Richard Roeper of the Chicago Sun-Times gave the film 2 out of 4 stars, saying: "The climactic battle drags on forever and looks like a high-tech update of a monster movie clash of the titans from a half-century ago. Even the sight of the residents of Tokyo scrambling for their lives as a giant lizard monster stomps through the city serves only as a reminder we're sitting through a glorified B-movie with nothing new to say." David Ehrlich of IndieWire gave the film a "C−", calling it a "generic and diverting sequel that corrects some of the original's biggest mistakes while also highlighting some of its more eccentric charms".
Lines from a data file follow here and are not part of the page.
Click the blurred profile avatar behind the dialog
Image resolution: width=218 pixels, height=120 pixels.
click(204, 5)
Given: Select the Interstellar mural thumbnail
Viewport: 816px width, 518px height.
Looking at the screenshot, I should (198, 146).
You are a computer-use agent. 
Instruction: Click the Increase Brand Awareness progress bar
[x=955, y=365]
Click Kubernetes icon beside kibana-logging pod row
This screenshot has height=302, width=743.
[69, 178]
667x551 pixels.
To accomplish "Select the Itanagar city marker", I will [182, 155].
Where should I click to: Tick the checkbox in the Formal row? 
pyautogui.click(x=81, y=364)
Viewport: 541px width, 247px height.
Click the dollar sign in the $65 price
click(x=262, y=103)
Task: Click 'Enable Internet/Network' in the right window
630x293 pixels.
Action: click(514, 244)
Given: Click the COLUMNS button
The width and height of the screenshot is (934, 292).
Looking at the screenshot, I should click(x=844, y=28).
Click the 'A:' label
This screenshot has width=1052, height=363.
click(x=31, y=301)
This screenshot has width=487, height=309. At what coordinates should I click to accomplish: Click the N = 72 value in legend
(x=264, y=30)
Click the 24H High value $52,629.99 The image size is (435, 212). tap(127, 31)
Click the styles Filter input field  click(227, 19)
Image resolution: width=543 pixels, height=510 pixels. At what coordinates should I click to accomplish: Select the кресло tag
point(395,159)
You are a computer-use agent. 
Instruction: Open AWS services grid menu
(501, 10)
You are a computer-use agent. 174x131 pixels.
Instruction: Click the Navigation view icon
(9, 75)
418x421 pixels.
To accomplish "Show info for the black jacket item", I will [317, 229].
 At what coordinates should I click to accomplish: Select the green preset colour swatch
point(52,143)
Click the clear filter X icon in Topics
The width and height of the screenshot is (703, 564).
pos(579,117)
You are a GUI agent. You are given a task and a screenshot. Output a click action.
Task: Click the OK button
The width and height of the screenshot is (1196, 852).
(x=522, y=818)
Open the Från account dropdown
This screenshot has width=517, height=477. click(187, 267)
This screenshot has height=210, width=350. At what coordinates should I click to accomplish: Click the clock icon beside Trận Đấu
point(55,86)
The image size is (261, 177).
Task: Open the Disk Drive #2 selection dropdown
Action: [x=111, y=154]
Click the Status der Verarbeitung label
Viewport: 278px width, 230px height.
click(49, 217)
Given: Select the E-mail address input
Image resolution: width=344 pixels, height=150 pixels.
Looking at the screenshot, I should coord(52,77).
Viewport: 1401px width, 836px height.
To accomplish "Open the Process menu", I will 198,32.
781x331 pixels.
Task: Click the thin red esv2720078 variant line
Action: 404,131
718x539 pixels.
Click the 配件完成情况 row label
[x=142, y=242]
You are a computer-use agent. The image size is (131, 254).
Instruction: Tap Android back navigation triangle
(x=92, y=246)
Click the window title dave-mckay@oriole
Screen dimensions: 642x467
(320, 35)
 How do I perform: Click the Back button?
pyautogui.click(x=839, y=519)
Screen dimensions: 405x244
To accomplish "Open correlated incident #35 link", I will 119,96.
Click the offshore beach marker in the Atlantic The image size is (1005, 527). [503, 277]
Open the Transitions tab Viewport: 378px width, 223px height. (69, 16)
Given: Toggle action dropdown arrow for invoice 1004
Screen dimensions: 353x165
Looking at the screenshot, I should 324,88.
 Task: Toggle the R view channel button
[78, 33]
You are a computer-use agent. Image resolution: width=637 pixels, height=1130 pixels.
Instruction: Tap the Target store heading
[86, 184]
Cary Darling of the Houston Chronicle gave it 1.5 out of 5 stars and called it the worst film of 2018 so far, being especially critical of its bland premise and pandering attempt at international marketability. Darling concluded, "Pacific Rim Uprising is a lot like the city-crunching monsters it stars: big, loud and as dull-witted as Homer Simpson roused from a medically induced coma. It's a rote, paint-by-numbers blockbuster that would be offensive in its mediocrity if it also weren't so relentlessly uninspired," and "all that's left is the robot brawling and the marketing." Ignatiy Vishnevetsky of The A.V. Club called the film an "impersonal sequel", stating, "simply put, it lacks its predecessor's curiosity about its world—its fascination with colorful backdrops and machines. Del Toro's movie [...] had an idealistic vision for its anime-influenced hobby-store pursuits [...] Pacific Rim Uprising offers only its spare parts." Similarly, Mick LaSalle of the San Francisco Chronicle noted that "DeKnight doesn't attempt to invest his monsters with majesty, the way Guillermo del Toro did in the previous film. With DeKnight it's just a lot of pounding, smashing and driving, purely functional".

===Accolades===
Pacific Rim Uprising was nominated in two categories at the 2018 Golden Trailer Awards: "Untouchable" (Inside Job) for Best Music and "Pacific Rim Uprising" (AV Squad) for Best Sound Editing. At the 2018 Teen Choice Awards, it received nominations for Choice Action Movie and Choice Action Movie Actor (Boyega).

==Franchise==
===Possible sequel===
In October 2017, five months before the film's release, DeKnight stated "If enough people show up to this, we've already talked about the plot of the third movie, and how the end of the third movie would expand the universe to a Star Wars/Star Trek-style [franchise or series] where you can go in many, many different directions... You can go main canon, you can go spin-offs, you can go one-offs. Yeah, that's the plan." DeKnight also talked about the possibility of a crossover with the MonsterVerse; co-writer T.S. Nowlin was a member of the writers' room for Godzilla vs. Kong. In January 2021, del Toro stated he had "no plans to return" for a third film. In December 2024, Steven S. DeKnight revealed details of a scrapped multiverse-based concept for an unmade sequel and said that he would like to see del Toro return to direct a future installment.

===Animated series===

On November 8, 2018, Netflix announced Pacific Rim: The Black, an original anime series that expands upon the story and universe of the two live-action films. The first seven-episode season was released on March 4, 2021, the second and final season was released on April 19, 2022.

==Other media==
===Comic book===
Legendary Comics released Pacific Rim: Aftermath on January 17, 2018. The six-issue comic book series serves as a bridge between the two films.